Senate Confirms 5 Members Of NLRB, Leaving It With A Quorum
For the first time since January 2012, the National Labor Relations Board (NLRB) unquestionably has a quorum to issue rulings. This comes on the heels of the U.S. Senate’s votes yesterday to confirm a 5 members of the Board, three of whom are labor-friendly and two of whom have a management background. They are: Mark Gaston Pearce, the current Board Chairman whose term was set to expire in August; Kent Hirozawa, Pearce’s chief counsel; Nancy Schiffer, a retired associate general counsel at the AFL-CIO; and Philip A. Miscimarra and Harry I. Johnson III, both partners at large law firms. The votes for the Democratic nominees were along party lines.
This means that for the first time in over 18 months, there is no question whether the Board has a quorum which empowers it to issue rulings. Since January 2012, the Board has issued controversial decisions which allow employees who criticize their employers on social media, invalidate class action waivers in arbitration agreements, prohibit confidentiality in internal investigations, and invalidate common at-will employment disclaimers in employee handbooks. With a full panel, there is no legal uncertainty as to whether the Board can issue those, and other controversial decisions in the future.

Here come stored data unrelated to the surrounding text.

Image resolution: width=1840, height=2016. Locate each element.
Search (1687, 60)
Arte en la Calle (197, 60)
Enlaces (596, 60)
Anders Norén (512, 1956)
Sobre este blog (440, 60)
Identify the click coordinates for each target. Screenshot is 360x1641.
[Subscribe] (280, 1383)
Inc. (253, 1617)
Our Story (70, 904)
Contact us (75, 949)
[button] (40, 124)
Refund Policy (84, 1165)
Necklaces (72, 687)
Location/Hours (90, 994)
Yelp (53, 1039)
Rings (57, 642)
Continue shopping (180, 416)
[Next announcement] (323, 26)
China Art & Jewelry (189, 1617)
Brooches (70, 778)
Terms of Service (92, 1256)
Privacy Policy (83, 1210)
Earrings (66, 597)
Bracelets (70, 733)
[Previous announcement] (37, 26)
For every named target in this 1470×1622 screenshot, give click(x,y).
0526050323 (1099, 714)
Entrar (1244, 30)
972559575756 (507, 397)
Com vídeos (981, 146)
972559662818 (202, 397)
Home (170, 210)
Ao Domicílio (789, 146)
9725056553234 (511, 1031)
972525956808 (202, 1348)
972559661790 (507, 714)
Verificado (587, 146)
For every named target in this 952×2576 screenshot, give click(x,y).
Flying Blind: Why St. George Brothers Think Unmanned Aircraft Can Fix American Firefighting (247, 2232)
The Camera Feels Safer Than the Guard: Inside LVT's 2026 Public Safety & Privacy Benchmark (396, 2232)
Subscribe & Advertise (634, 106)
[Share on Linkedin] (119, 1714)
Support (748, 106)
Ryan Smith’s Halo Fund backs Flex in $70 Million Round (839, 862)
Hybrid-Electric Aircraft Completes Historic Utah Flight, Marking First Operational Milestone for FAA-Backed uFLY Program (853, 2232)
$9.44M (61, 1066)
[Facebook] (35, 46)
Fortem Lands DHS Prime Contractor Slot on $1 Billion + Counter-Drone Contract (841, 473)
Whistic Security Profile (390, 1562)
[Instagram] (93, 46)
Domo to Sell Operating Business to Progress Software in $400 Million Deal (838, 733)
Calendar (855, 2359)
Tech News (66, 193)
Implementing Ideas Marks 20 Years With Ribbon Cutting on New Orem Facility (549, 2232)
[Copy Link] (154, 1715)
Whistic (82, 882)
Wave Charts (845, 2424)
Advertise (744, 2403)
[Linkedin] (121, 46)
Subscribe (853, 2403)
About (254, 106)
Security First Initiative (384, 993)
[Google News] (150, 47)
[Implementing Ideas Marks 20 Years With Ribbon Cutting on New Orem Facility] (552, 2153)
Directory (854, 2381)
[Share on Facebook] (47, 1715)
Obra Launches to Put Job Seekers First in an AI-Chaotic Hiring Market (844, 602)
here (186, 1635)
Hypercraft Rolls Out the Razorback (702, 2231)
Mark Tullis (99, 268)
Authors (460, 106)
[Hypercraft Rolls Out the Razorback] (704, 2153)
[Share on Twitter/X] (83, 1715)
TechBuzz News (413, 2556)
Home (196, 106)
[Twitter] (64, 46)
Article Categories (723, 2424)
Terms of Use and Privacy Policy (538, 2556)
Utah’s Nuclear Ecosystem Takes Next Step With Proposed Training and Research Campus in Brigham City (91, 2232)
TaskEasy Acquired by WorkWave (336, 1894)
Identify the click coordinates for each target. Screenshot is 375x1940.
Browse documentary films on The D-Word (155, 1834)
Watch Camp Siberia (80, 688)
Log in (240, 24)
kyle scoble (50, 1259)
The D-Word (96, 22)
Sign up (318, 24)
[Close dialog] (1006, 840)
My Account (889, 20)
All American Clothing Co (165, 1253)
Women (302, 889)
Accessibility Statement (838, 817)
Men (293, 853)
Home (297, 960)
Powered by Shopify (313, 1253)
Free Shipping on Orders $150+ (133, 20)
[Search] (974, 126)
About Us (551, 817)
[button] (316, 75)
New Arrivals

This does not, however, resolve the uncertainty as to the Board’s decisions since January 2012, which were first called into question when the U.S. Court of Appeals for the D.C. Circuit issued a ruling in Noel Canning v. NLRB, finding that President Obama’s recess appointments to the NLRB were improper. If the U.S. Supreme Court affirms that decision, then all Board precedent since January 2012 is likely to fall. The Supreme Court will hear that case in the Fall.